Horus-Anhur
I folded Myself
Ubisoft has become somewhat infamous for obnoxious DRM. An increasing number of its games require an Internet connection for even their single-player campaigns. When Ubisoft moved some of its DRM servers earlier this year, a handful of games were rendered unplayable during the transition. Then, last month, a backdoor was discovered in a browser plug-in associated with Ubisoft's Uplay client software.
There are other examples, but it seems pointless to bring them up, because Ubisoft's DRM has apparently been an epic failure. According to CEO Yves Guillemot, 93-95% of its PC games are pirated. That figure, which Guillemot appears to have pulled out of thin air, was uttered to GamesIndustry International at the Camescom convention. The claim was made in a discussion of free-to-play titles, which Guillemot said generate revenue from about 5-7% of players. Here's the full quotation:
It's a way to get closer to your customers, to make sure you have a revenue. On PC it's only around five to seven per cent of the players who pay for F2P, but normally on PC it's only about five to seven per cent who pay anyway, the rest is pirated. It's around a 93-95 per cent piracy rate, so it ends up at about the same percentage.
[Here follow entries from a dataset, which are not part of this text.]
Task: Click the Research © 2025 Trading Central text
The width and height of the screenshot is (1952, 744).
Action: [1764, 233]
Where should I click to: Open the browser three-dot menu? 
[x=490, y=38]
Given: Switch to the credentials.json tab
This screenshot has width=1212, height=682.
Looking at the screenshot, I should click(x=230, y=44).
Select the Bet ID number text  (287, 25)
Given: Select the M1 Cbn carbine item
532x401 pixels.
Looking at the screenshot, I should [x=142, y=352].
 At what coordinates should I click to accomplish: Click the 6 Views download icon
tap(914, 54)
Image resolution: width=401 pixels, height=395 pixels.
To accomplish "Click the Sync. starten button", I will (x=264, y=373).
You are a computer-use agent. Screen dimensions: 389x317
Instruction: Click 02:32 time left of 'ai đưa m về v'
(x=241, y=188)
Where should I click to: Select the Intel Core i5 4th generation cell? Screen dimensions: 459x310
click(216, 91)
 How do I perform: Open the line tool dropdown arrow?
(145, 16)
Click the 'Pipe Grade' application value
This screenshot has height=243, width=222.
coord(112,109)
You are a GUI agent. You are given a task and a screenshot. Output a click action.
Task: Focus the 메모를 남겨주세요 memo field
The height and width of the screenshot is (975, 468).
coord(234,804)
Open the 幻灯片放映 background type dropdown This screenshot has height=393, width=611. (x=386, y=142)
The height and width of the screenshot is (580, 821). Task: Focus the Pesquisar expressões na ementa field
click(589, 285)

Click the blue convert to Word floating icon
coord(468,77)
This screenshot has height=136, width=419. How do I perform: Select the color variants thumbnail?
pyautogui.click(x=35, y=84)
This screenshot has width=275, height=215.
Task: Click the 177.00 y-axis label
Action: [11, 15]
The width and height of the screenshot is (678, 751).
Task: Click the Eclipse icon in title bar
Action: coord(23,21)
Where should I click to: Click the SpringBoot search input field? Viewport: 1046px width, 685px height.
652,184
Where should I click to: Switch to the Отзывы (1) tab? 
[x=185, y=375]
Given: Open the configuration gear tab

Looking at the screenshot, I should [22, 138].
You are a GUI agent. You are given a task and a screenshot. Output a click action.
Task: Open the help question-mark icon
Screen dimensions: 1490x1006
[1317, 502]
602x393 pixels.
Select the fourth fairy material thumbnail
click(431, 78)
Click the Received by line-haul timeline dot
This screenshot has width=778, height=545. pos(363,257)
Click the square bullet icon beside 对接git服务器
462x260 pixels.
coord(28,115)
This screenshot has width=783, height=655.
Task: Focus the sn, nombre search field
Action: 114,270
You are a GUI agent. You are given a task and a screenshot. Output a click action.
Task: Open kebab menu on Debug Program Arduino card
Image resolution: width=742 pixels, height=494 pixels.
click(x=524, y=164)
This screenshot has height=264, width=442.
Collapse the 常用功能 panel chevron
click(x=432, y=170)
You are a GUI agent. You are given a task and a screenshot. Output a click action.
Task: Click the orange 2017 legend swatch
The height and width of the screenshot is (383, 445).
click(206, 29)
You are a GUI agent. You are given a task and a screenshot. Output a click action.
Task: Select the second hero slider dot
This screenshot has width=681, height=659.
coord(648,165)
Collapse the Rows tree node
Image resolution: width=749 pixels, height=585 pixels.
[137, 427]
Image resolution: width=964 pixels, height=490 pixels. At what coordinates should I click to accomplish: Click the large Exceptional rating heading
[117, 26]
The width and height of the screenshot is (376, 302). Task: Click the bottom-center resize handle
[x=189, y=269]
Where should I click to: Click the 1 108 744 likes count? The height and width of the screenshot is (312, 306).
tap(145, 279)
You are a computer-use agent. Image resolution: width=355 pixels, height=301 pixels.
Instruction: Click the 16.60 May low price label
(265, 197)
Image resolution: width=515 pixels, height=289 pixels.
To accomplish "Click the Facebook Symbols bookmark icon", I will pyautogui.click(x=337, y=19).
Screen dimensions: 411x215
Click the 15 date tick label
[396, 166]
The revenue we get from the people who play is more long term, so we can continue to bring content.
Guillemot thinks the free-to-play model is the best way to develop the PC gaming market. There's an arguement to be made for the freemium approach, but justifying it by making outlandish claims about PC piracy rates with zero supporting data is more than a little suspect.
Techreport
Eu acredito que a pirataria no PC seja superior ás consolas, mas um numero destes é apenas disparatado.
Por vezes creio que estes gestores apenas mandam postas de pescadas destas para justificar resultados menos bons. O que até acho estrtanhop pois não me parece que a Ubisoft esteja a sair-se mal nos últimos tempos.